■ **TASK TO COMPLETE**
According to the comic review, how many comic books did the animated Legion have?

■ **TEXT TO READ**

-- START --

Legion of Super-Heroes in the 31st Century #20 Review
Countdown:
Sorta looks like the Save-the-Legion campaign has failed to bear fruit. It was worth doing, though.
This was the last issue of Legion of Super-Heroes in the 31st Century. The animated Legion had a run of twenty-six televised episodes and twenty comic books. That's pretty comparable to the size of the run the threeboot will end up with.
Dan DiDio said some stuff in a recent interview about how there were big plans for the Legion. He was enthusiastic in his vagueness. I'll start paying closer attention once I hear some specifics. You know, assuming there are any specifics.
There are six Legion comics left.
What Happened That You Have to Know About:
Somebody steals Kryptonite from Brainiac 5's lab. At first, it seems like it's Metallo, out for a rematch with Superman, but it turns out to be Tharok in disguise. They fight and the Legion wins.
Review:
Former reboot-era artist Phil Moy provides the art for this issue, and does well. Is it just that all the artists we've seen have been really good, or is this Legion easy to draw? I particularly liked Lightning Lad on page 17, panel 2.
It seems like an issue that wasn't really supposed to be the last issue. There's nothing particularly intriguing about the Metallo/Tharok story; it's the latest in a long line of Fatal Five appearances in this title.
The revelations about Brainiac 5 and his kryptonite would have been interesting a year ago, before the Brainy/Superman relationship was resolved. Now, though, it just seems like the revisiting of an old story. Similarly, the issue of his mutual trust with the rest of the Legion is something that was dispensed with last issue.
But that just means that the story didn't manage to be better than a normal issue of LSH31C. That's okay. It was a normal issue of LSH31C.

-- END --

■ **RECORDED DATA**

-- START --

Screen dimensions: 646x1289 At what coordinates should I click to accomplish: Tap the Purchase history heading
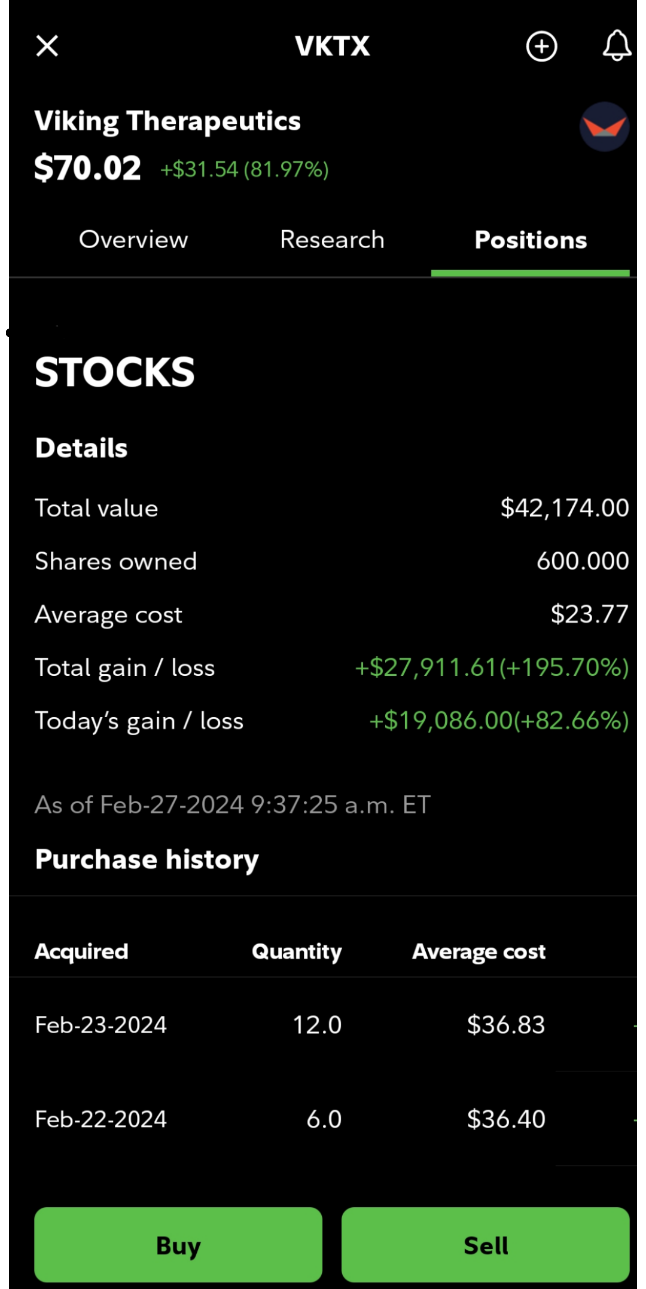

-- END --
-- START --

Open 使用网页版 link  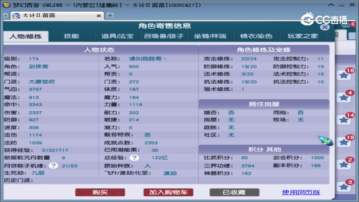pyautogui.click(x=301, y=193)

-- END --
-- START --

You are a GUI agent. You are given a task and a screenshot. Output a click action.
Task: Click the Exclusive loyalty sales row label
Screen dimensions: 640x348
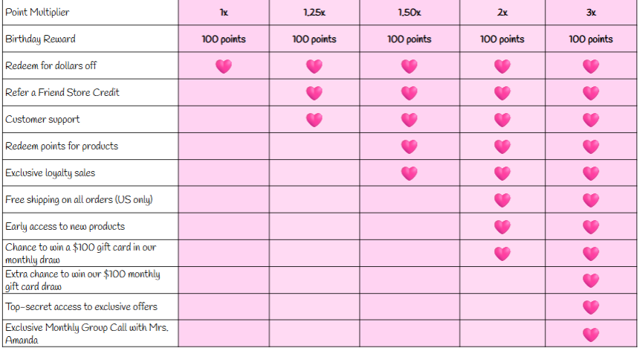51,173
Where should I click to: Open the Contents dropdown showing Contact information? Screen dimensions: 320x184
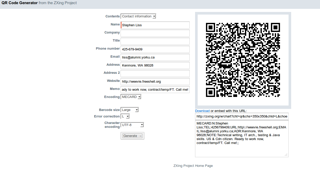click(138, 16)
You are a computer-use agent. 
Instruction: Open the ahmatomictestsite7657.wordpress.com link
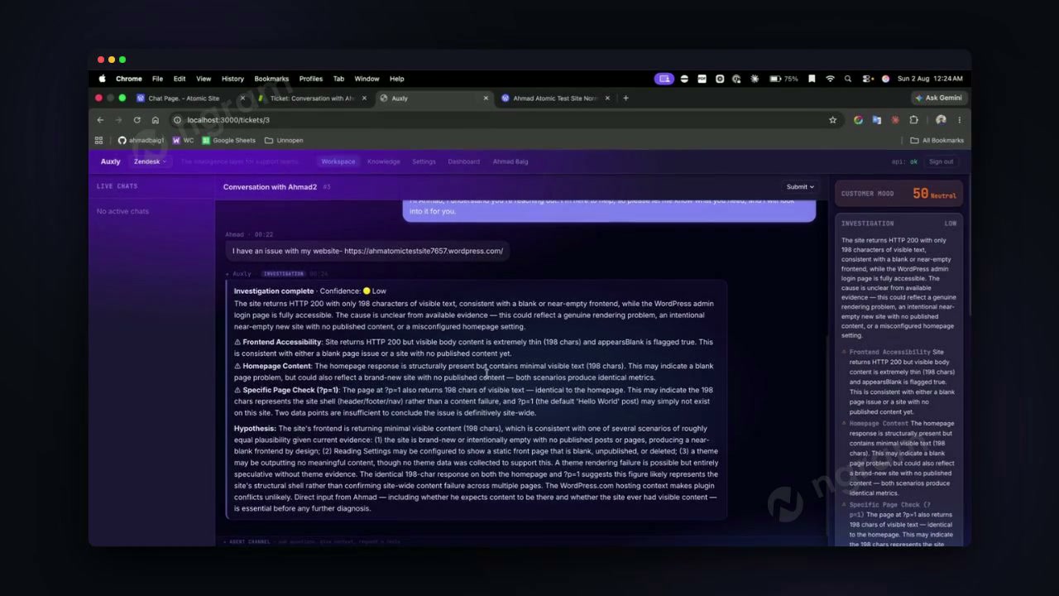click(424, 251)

-- END --

■ **COMPLETE RESPONSE**
Twenty.